The United States dollar and the dollar-denominated gold price almost invariably sit on opposite ends of a seesaw, so as the greenback has weakened, gold has headed toward the peaks it last saw in early 1980.
Yes, they’re prices we haven’t seen in 27 years, but here’s some perspective.
The peak of the gold market in 1980 came on January 21, when the London afternoon fix was exactly US$850 per oz.
If you plug that into the U.S. Bureau of Labor Statistics inflation calculator (at www.bls.gov), you find that the 1980 peak is US$2,150.69 in 2007 dollars.

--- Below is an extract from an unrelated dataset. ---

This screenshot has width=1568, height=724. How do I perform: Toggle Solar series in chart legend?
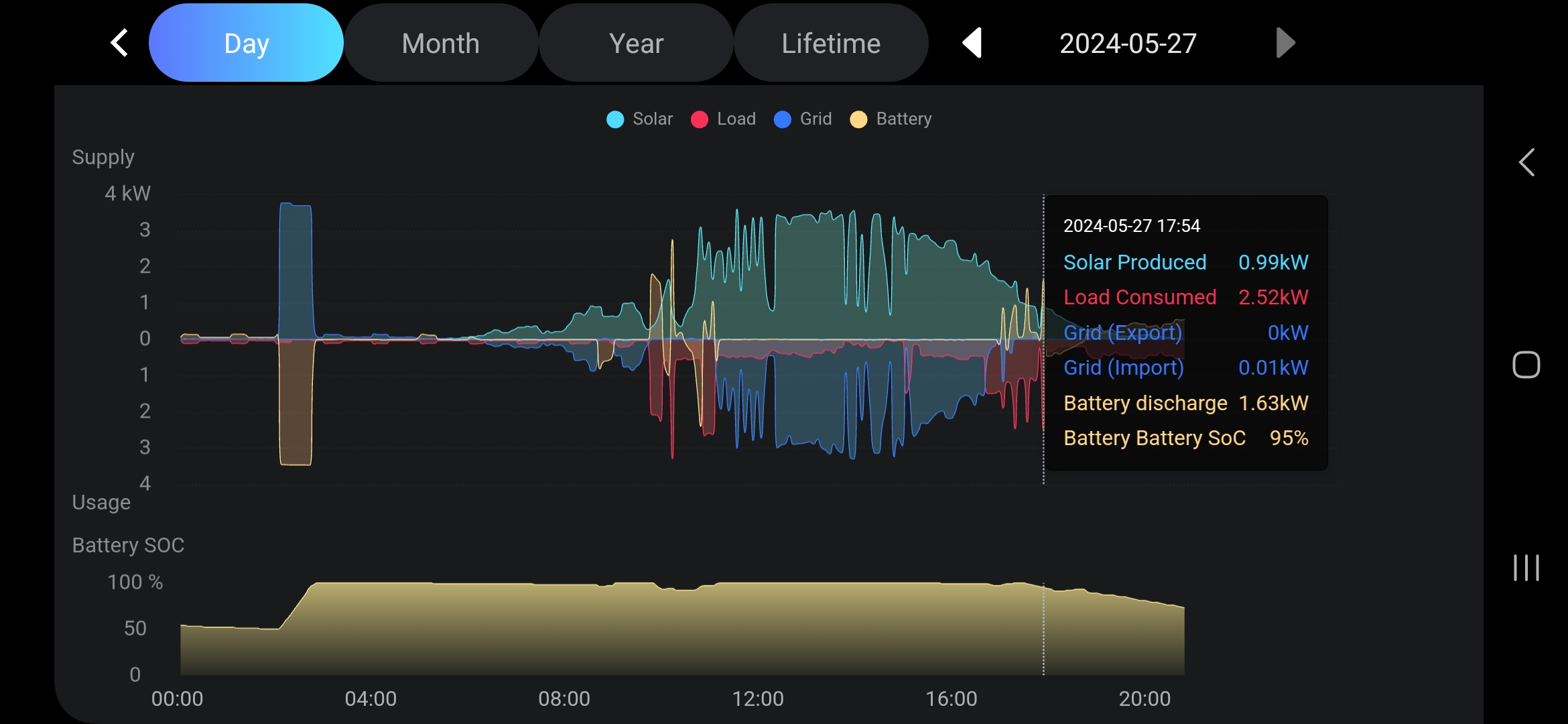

It gets even better in Canadian-dollar terms. The January 21 price of US$850 translated to $988.38 at the then-current exchange rate; using the Bank of Canada’s inflation calculator (www.bankofcanada.ca), that comes to $2,457.77 in 2007 Canadian dollars, or US$2,577.63 at current rates.
So the gold market is still a long, long way from the exuberance (didn’t somebody once call it “irrational”?) of January 1980.
Another useful comparison is to US$35-per-oz. gold, first fixed in late January of 1934. At U.S. inflation rates, US$35 in 1934 is worth US$544.56 today.
The fixed gold price that was superseded by U.S. President Franklin Roosevelt’s devaluation of the dollar was US$20.67 per oz. — US$331.50 in today’s dollars if inflated from 1933, the last full year of pricing under the Coinage Act of 1792.